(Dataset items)
——

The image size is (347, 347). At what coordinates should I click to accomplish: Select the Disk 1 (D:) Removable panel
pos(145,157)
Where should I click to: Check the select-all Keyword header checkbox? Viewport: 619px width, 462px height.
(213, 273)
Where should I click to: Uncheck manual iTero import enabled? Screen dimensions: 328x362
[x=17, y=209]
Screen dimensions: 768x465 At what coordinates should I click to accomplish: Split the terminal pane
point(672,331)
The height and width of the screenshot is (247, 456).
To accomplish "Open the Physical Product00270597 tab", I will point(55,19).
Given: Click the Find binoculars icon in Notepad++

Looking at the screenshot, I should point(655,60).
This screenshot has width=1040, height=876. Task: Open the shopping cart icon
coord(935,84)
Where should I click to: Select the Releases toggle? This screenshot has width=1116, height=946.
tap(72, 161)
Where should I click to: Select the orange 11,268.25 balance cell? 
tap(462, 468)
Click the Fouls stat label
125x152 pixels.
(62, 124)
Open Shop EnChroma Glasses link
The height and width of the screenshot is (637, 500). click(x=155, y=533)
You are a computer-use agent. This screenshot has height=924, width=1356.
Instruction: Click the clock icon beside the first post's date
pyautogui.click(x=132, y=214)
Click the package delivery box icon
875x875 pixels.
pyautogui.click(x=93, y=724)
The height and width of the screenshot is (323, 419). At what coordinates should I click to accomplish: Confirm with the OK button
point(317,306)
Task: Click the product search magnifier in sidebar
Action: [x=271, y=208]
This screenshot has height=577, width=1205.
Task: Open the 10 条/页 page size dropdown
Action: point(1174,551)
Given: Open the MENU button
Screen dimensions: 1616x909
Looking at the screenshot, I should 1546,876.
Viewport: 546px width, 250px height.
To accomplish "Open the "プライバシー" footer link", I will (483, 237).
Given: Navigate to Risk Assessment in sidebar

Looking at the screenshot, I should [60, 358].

——

Rewrite the lines of the records from the line containing "Where should I click to: Select the Releases" through the line containing "pyautogui.click(x=93, y=724)", substituting "timer icon" for "clock icon" and keeping all else the same.

*Result:*
Where should I click to: Select the Releases toggle? This screenshot has width=1116, height=946.
tap(72, 161)
Where should I click to: Select the orange 11,268.25 balance cell? 
tap(462, 468)
Click the Fouls stat label
125x152 pixels.
(62, 124)
Open Shop EnChroma Glasses link
The height and width of the screenshot is (637, 500). click(x=155, y=533)
You are a computer-use agent. This screenshot has height=924, width=1356.
Instruction: Click the timer icon beside the first post's date
pyautogui.click(x=132, y=214)
Click the package delivery box icon
875x875 pixels.
pyautogui.click(x=93, y=724)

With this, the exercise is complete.